Re: Command Triggers - Mailing list pgsql-hackers

From Andres Freund
Subject Re: Command Triggers
Date
Msg-id 201112011732.11126.andres@anarazel.de
Whole thread Raw
In response to Command Triggers  (Dimitri Fontaine <dimitri@2ndQuadrant.fr>)
Responses Re: Command Triggers  (Dimitri Fontaine <dimitri@2ndQuadrant.fr>)
List pgsql-hackers
Hi Dimitri, Hi all,

On Tuesday, November 08, 2011 06:47:13 PM Dimitri Fontaine wrote:
> As proposed by Jan Wieck on hackers and discussed in Ottawa at the
> Clusters Hackers Meeting, the most (only?) workable way to ever have DDL
> triggers is to have "command triggers" instead.
> Rather than talking about catalogs and the like, it's all about firing a
> registered user-defined function before or after processing the utility
> command, or instead of processing it.  This naturally involves a new
> catalog (pg_cmdtrigger) and some new subcommands of CREATE and DROP
> TRIGGER, and some support code for calling the function at the right
> time.
Great ;)

fwiw I think thats the way forward as well.
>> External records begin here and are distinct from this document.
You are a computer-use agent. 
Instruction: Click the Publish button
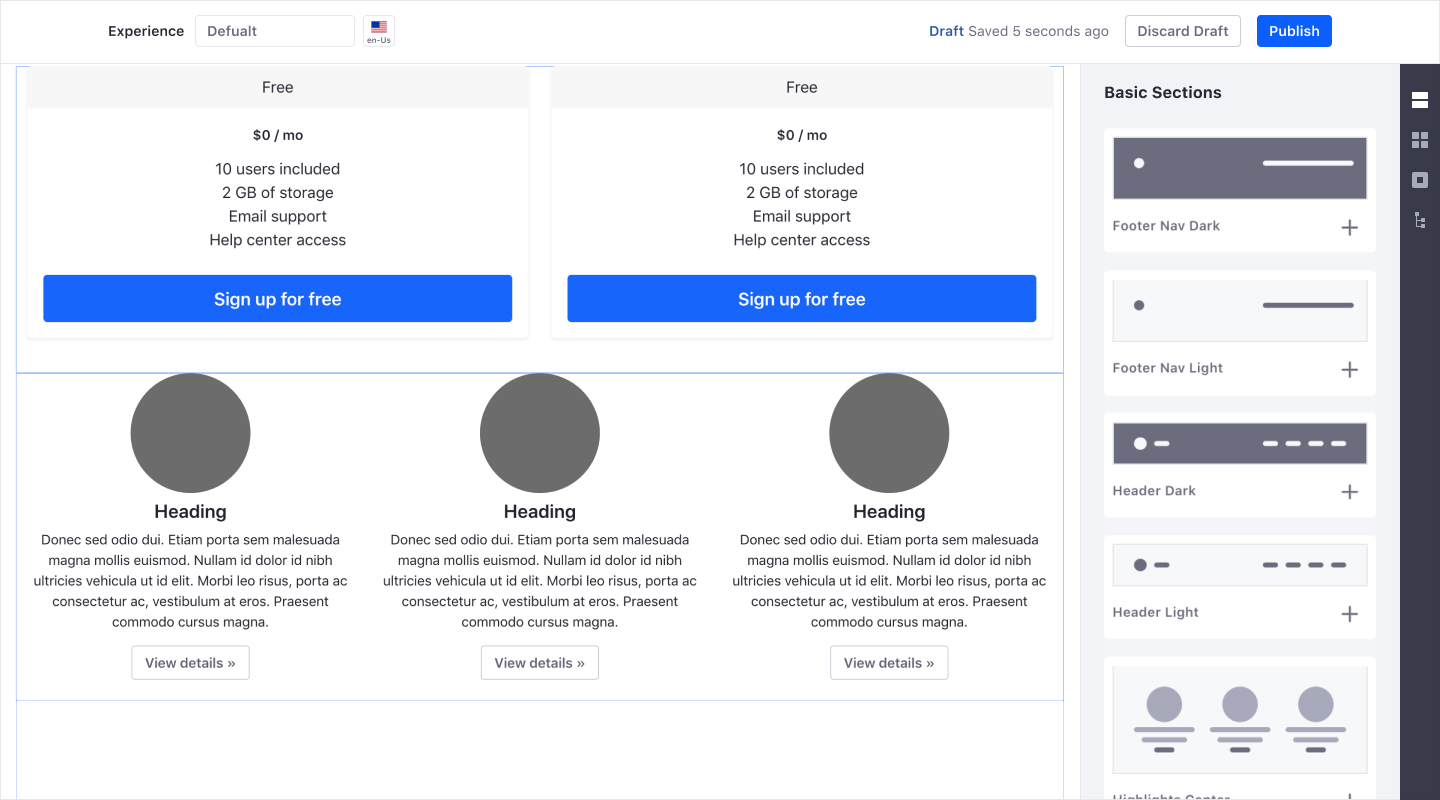point(1294,31)
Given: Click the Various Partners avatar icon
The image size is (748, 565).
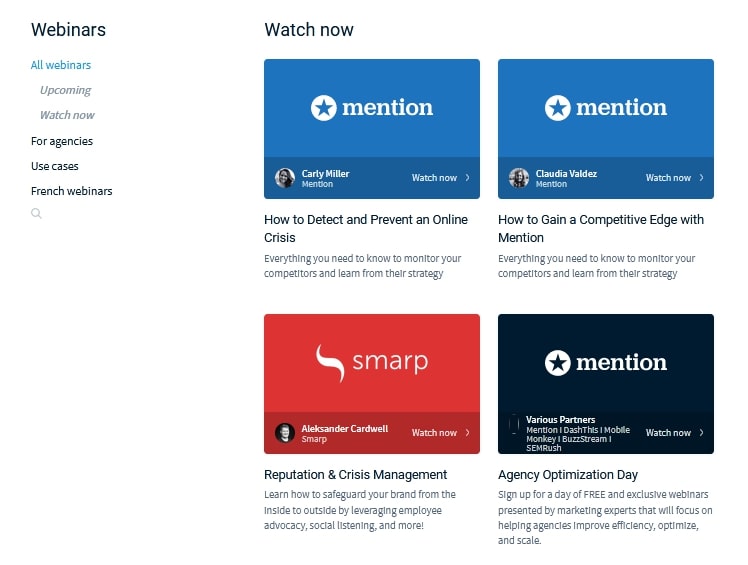Looking at the screenshot, I should (514, 424).
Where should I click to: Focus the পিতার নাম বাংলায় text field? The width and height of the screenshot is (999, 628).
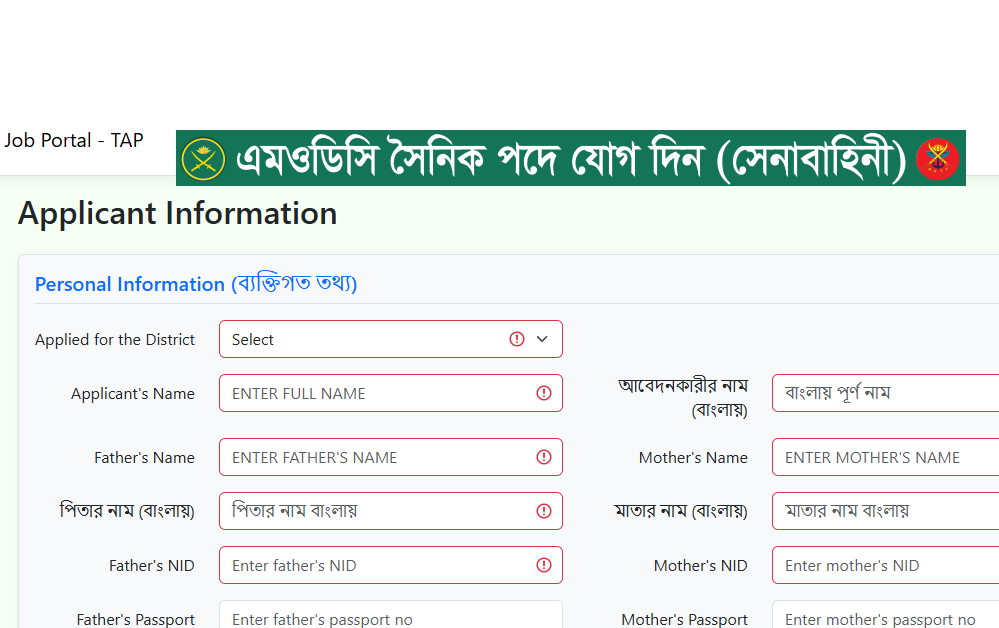click(x=391, y=511)
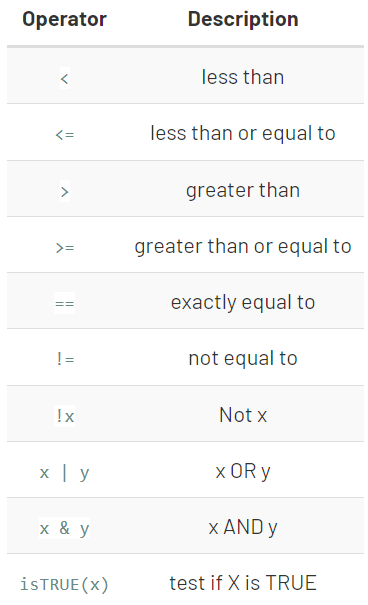Click 'less than or equal to' text

pos(243,134)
The patch obviously isn't thought to be commitable yet, so I am not going to 
do a very detailed code level review. Attached is a patch with low level 
targeted comments and such I noticed while reading it.
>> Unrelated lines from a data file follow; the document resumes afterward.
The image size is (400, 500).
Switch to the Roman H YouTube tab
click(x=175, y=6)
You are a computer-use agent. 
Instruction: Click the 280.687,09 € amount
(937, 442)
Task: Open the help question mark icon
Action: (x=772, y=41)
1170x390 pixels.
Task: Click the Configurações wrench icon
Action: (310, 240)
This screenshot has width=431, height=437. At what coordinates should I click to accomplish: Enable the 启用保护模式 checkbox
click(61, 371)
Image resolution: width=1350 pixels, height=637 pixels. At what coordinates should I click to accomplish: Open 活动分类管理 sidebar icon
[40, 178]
At this state the important things are highlevel so I will try to concentrate 
on those:

== the trigger function ==
I don't like the set of options parsed to the trigger functions very much. To 
cite an example of yours those currently are:
* cmd_string     text
* cmd_nodestring text
* schemaname     text
* relname        text

I think at least a
* command_tag    text
is missing. Sure, you can disambiguate it by creating a function for every 
command type but that seems pointlessly complex for many applications. And 
adding it should be trivial as its already tracked ;)

Currently the examples refer to relname as relname which I dislike as that 
seems to be too restricted to one use case. The code is already doing it 
correctly (as objectname) though ;)

Why is there explicit documentation of not checking the arguments of said 
trigger function? That seems to be a bit strange to me.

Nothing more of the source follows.